Смотрим друг на друга – самые враги последние.
И вдруг она и говорит, да как сквозь сон, едва слова выговаривая:
– Это я, – говорит, – для Веры: Вере лучше будет.
А сама так и валится.
Бросился я к соседям. Няньку позвал старуху, еще сестру – сестры тоже по одной лестнице с нами. И долго мы над нею бились – в сон ее ударило – размаивали.
Не хотелось нам, чтобы Вера узнала, а то, пожалуй, еще испугается.
Ну, как будто все и ничего стало – отходили! – только ослабела очень.
А тут и Вера из училища вернулась.
Видит, мать лежит на кровати.
– Что, мама, худо тебе?
Поняла она что-то – или сердца-то уж не обманешь?
Мать открыла глаза.
– Нездоровится, – говорит, и заплакала.
И Вера вдруг заплакала.
Или все поняла она и потому так заплакала, или от беды, уложившей мать, беду всю почуяла и вот заплакала – чужому человеку, глядя, не стерпеть.

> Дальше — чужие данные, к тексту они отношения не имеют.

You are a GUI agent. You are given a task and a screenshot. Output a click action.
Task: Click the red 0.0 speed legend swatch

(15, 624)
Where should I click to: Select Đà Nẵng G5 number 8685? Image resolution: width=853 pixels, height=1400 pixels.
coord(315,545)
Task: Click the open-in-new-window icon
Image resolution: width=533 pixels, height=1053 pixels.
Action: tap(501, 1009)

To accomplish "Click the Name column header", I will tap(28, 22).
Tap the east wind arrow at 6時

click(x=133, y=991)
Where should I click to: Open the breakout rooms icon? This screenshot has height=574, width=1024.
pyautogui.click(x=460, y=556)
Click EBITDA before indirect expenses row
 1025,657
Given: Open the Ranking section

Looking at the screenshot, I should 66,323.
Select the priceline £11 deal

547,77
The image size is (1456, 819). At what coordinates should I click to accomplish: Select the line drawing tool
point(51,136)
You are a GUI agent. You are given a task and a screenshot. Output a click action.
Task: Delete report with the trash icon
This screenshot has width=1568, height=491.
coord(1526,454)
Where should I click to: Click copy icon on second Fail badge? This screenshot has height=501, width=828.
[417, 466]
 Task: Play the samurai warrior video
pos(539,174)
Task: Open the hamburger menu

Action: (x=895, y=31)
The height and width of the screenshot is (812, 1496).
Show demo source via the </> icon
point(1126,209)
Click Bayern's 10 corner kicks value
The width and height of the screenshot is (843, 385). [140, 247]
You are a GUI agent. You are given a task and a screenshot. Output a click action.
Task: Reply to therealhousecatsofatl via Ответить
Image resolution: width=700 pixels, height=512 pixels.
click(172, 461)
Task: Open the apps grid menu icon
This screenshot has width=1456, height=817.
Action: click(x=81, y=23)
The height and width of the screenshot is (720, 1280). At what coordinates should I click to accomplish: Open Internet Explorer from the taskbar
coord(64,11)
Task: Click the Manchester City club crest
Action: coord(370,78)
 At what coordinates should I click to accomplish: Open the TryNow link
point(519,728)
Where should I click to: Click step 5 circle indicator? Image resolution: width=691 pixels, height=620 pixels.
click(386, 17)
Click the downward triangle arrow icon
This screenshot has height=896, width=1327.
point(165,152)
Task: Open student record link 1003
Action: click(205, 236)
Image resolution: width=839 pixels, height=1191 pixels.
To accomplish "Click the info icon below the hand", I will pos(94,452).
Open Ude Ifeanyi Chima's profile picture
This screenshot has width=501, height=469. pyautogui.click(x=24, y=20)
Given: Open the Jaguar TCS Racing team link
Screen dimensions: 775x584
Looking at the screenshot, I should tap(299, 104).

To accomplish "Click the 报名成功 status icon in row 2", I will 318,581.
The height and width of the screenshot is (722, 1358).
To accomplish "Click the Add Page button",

– Звезды, прекрасные мои звезды.
Четвертый круг*
«Вошли мы в щель четвертую» –
День кончился – сутолока и бестолковщина; день – наполненный голодными порываниями и самыми хитрыми изобретениями добыть какую-нибудь снедь, день – кружащийся между службой, стоянием в очередях, ожиданием и жалким обедом. А когда-то я не думал о насыщении! Странно подумать, что это было когда-то.
И странно думать, что я еще жив.
Вся боль моя канула и вот, как пар, поднялась к ушам и глазам моим, и все, что я вижу, и все, что слышу, проникнуто болью.